**Work item:** Once the line with "You are a GUI" is found in the entries below, repeat it and each following line exactly, up to and including the line with "Viewport: 1418px width, 767px height.". Add no other lines.

**Material for this task:**

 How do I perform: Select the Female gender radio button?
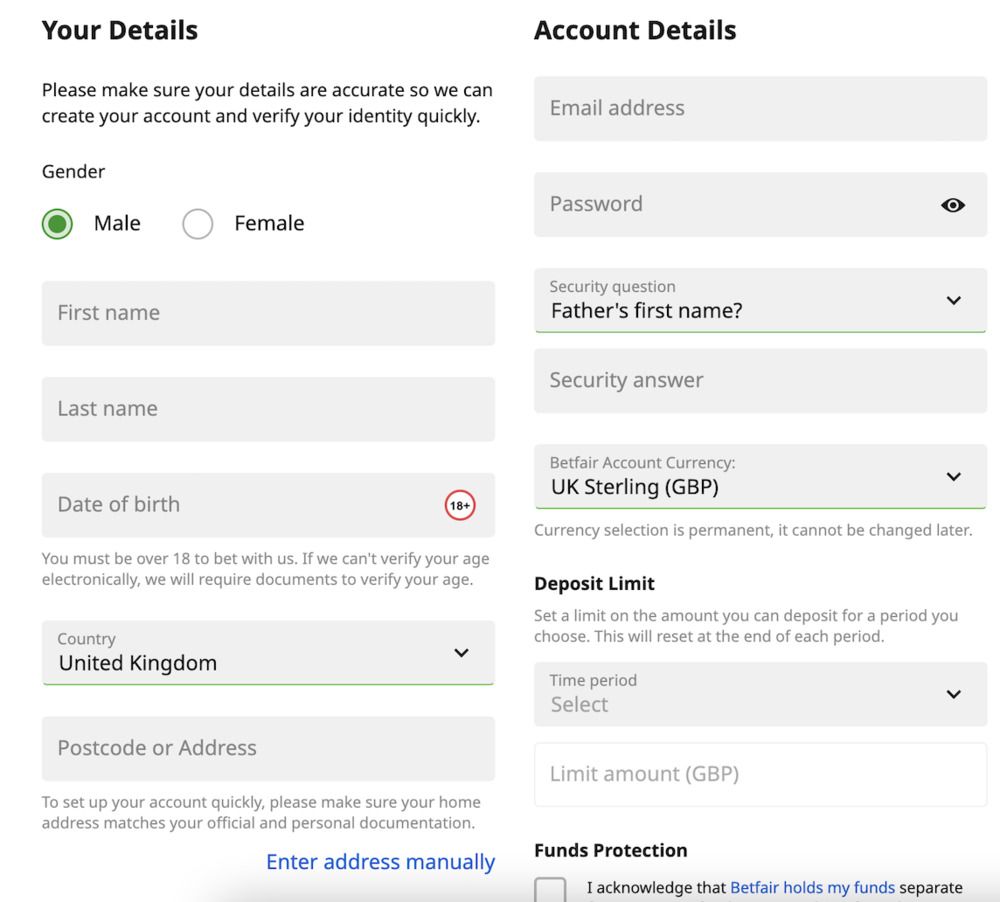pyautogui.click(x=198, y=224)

---

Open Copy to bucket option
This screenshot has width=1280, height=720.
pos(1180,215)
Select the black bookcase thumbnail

---

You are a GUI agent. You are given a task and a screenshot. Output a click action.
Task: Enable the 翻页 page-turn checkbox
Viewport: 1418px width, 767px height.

**Your solution:**
You are a GUI agent. You are given a task and a screenshot. Output a click action.
Task: Enable the 翻页 page-turn checkbox
Viewport: 1418px width, 767px height.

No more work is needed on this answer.